Quickstart: Getting Your Agent to Run

Prerequisites

To use GPT-4o to complete tasks, set your OpenAI API key:

export OPENAI_API_KEY=YOUR_KEY

Alternatively, edit the corresponding line in config/agent/GPT-4o.yaml.

Supported Clients

We support multiple client types:

  • vLLM
  • OpenAI
  • Azure
  • AWS

To use a different client, change the client_type argument in your configuration. Check out /src/open_apps/agent/vLLM_agent.py Line 49 and following for specifics about how these clients are called internally.

Running Your Agent

uv run launch_agent.py agent=GPT-4o

To run a local model with vLLM,

  1. Launch your local vLLM model: vllm serve [MODEL_NAME]. VLLM will tell you your hostname.

  2. Launch your agent

uv run launch_agent.py agent=AGENT_CONFIG agent.hostname=VLLM_HOSTNAME

Configuring Your Policy

Our agent policies are built on top of AgentLab. Our setup enables automatic configuration of your prompt with config flags.
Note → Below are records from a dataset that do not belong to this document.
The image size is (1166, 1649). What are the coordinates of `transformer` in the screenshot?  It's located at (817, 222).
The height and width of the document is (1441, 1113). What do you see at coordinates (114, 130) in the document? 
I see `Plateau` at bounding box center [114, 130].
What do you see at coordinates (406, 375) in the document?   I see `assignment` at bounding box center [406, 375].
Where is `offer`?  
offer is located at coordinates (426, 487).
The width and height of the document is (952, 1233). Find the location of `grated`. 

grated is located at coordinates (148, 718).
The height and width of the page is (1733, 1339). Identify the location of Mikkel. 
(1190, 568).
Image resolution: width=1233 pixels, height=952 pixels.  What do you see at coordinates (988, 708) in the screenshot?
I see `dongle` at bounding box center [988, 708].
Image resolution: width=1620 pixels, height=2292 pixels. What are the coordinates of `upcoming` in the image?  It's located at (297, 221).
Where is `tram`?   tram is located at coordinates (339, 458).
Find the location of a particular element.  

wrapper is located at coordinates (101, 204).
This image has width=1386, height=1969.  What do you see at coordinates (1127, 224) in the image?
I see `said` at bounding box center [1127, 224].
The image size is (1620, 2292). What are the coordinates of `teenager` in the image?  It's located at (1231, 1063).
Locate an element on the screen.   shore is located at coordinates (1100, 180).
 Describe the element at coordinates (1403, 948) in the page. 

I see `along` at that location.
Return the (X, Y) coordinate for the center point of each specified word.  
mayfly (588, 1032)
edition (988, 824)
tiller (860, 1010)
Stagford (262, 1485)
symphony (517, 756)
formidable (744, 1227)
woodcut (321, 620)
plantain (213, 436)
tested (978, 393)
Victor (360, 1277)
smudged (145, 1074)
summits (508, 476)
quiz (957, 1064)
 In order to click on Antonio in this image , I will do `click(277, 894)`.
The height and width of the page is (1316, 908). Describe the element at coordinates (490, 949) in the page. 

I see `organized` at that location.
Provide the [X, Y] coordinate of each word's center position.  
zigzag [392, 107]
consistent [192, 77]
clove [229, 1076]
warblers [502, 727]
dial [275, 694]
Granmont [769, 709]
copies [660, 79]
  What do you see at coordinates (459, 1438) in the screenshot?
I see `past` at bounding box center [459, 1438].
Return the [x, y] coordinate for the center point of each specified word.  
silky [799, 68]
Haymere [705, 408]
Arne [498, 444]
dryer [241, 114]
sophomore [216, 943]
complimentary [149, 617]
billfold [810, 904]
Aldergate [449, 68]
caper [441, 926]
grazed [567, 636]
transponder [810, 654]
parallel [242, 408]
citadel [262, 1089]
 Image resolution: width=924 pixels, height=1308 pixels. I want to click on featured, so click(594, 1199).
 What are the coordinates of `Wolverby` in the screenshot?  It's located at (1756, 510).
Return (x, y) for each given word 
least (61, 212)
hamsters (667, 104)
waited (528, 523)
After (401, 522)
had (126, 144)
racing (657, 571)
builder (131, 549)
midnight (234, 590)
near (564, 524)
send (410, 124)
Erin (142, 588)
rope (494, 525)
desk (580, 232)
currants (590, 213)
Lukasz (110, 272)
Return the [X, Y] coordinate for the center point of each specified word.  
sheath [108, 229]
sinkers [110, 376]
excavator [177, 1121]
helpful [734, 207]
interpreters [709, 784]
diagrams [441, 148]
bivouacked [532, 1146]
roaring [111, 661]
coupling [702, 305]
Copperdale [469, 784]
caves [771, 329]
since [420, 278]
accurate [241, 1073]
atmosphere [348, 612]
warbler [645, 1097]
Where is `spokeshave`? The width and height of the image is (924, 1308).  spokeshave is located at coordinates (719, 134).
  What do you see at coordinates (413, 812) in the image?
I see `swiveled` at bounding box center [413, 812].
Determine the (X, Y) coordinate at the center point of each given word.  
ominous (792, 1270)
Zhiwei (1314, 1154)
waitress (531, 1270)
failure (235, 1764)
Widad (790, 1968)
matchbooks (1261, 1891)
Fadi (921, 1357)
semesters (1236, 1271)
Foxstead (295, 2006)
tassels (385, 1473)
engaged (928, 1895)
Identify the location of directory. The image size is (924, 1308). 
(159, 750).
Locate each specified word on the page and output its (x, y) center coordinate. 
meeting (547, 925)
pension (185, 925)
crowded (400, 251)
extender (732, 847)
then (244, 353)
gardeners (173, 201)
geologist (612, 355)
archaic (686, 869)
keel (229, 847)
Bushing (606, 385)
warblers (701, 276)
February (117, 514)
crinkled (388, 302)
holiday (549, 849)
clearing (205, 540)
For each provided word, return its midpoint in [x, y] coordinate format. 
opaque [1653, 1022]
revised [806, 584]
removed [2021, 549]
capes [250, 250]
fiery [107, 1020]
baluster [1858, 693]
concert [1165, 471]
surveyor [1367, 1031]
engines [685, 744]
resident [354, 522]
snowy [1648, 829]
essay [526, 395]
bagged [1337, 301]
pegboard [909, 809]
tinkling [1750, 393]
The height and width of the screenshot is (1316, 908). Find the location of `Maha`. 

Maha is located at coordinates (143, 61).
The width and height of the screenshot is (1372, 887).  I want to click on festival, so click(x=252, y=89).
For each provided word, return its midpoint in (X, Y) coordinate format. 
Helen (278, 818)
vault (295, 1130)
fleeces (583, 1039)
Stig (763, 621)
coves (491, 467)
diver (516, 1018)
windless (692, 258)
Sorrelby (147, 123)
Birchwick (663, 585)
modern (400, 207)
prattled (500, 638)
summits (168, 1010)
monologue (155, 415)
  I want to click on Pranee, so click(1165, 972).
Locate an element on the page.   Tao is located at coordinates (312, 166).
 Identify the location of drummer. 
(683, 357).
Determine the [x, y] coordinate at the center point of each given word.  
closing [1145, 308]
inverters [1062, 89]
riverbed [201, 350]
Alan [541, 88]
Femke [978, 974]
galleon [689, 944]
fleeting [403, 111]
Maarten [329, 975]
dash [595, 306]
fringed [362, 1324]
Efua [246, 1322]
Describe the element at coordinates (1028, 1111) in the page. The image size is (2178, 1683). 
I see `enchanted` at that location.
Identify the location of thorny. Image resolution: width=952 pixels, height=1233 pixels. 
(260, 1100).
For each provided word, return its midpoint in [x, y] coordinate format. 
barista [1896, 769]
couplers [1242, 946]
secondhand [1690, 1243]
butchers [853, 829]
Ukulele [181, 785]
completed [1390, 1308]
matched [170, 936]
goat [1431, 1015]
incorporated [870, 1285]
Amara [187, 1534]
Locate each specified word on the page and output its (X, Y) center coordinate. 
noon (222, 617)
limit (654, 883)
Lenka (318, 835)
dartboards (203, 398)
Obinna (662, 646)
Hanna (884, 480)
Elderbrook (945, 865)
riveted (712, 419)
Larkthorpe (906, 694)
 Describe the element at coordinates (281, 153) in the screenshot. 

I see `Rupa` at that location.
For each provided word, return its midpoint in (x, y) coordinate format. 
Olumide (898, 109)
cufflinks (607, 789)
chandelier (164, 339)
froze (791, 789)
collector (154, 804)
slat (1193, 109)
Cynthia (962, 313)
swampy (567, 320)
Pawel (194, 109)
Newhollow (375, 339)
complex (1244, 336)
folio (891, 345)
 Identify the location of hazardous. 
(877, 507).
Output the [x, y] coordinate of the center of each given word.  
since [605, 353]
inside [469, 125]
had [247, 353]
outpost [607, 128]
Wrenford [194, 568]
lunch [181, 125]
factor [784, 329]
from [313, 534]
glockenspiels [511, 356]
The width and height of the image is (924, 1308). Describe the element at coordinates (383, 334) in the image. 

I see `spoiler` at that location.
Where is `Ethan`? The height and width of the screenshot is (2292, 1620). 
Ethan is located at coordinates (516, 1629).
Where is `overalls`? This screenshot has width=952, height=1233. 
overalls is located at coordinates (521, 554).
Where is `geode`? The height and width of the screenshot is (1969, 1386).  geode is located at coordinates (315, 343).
Here are some key flags you can configure in your agent's YAML file:

Observation Flags:

  • use_axtree: Enable AXTree observation (accessibility tree)
  • use_screenshot: Enable screenshot observation
  • use_som: Add visual marks to screenshots for element identification
  • extract_coords: Include element coordinates in observations

History & Memory Flags:

  • use_history: Enable action/thought history tracking
  • use_action_history: Track previous actions taken by the agent
  • use_think_history: Track previous thoughts/reasoning steps

Reasoning & Examples Flags:

  • use_thinking: Enable chain-of-thought reasoning before actions
  • use_concrete_example: Include concrete examples in the prompt
  • use_abstract_example: Include abstract reasoning examples in the prompt

Custom Prompts:

  • prompt_txt.system_prompt: Override the default system prompt
  • prompt_txt.action_prompt: Define custom action instructions
  • prompt_txt.think_prompt: Define custom thinking/reasoning instructions

For the complete set of configuration options, see config/agent/default.yaml.

Creating Your Own Agent

If AgentLab's capabilities don't meet your needs, you can create a custom agent.

  1. Navigate to src/open_apps/agent/
  2. Copy and modify the following files:

    • vLLM_agent.py
    • vLLM_prompt.py

This allows you to build rich, custom agent implementations tailored to your specific requirements.